L’Espagne a adopté une nouvelle législation permettant aux femmes de bénéficier d’un congé lié aux douleurs menstruelles, devenant ainsi le premier pays européen à instaurer ce type de congé dans un cadre légal organisé. Cette avancée est décrite comme un progrès social important dans le domaine des droits des femmes et de la santé au travail.
Cette mesure s’inscrit dans des réformes plus larges adoptées par le gouvernement espagnol en matière de santé reproductive, permettant aux femmes souffrant de douleurs intenses liées à leurs règles d’obtenir un congé maladie rémunéré, sous réserve de fournir un certificat médical attestant de leur condition.
Selon les dispositions de la loi, ce congé n’est pas accordé de manière systématique à toutes les femmes, mais se limite aux cas ayant des troubles de santé évidents, tels que des douleurs sévères ou des maladies associées au cycle menstruel, comme l’endométriose. De plus, l’indemnisation pour ce congé est versée par le système de sécurité sociale, et non par les employeurs, ce qui allège le fardeau pour les entreprises.

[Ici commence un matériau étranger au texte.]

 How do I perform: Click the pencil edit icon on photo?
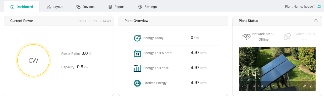(311, 86)
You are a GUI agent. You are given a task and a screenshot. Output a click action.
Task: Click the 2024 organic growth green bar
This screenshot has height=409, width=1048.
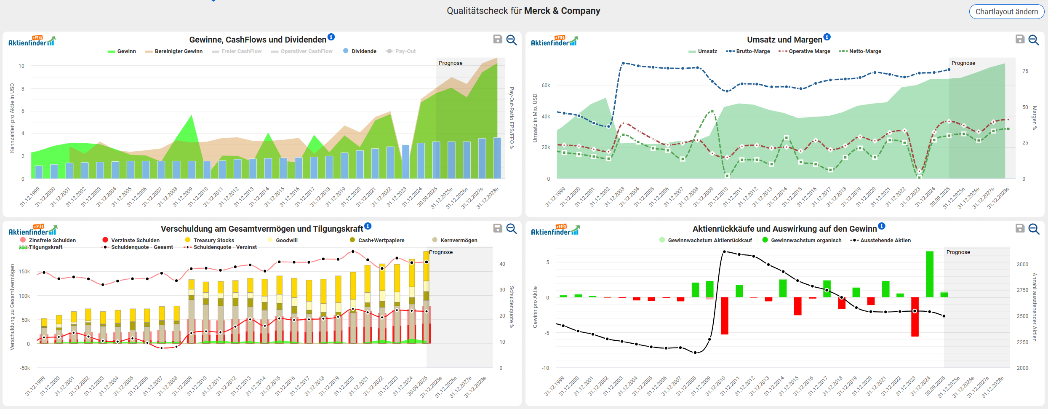click(929, 274)
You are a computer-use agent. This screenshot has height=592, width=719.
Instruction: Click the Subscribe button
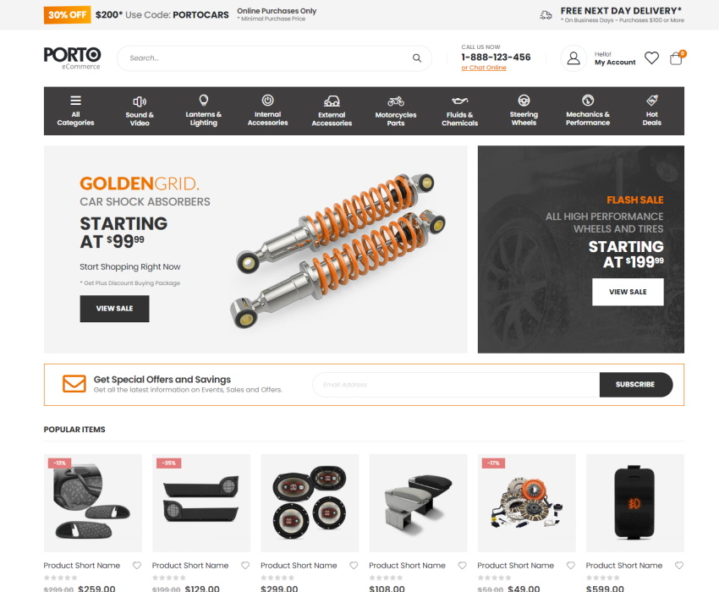point(635,384)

La durée du congé varie généralement de trois à cinq jours, en fonction de l’état de santé de chaque bénéficiaire, et doit être évaluée médicalement à chaque fois. L’objectif de cette mesure est de permettre aux femmes de concilier les exigences professionnelles et le maintien de leur santé, en particulier dans les situations où les symptômes affectent directement leur capacité de travail.
Bien que la décision ait été accueillie avec enthousiasme par des organisations de défense des droits et de santé, elle a également suscité un large débat au sein des milieux économiques et sociaux, certains acteurs exprimant leurs craintes quant à ses répercussions éventuelles sur le marché du travail, notamment en ce qui concerne l’emploi féminin.
En revanche, les partisans de la loi estiment que cette initiative représente une reconnaissance officielle d’une souffrance médicale longtemps ignorée, et constitue un précédent qui pourrait inciter d’autres pays européens à envisager des mesures similaires dans le cadre de la promotion de l’égalité et de l’amélioration des conditions de travail.
Ce développement intervient dans un contexte mondial de plus en plus attentif à la santé des femmes sur le lieu de travail, plusieurs pays en dehors de l’Europe ayant déjà mis en œuvre des politiques similaires, reflétant une transformation graduelle de la perception des questions féminines dans le marché de l’emploi.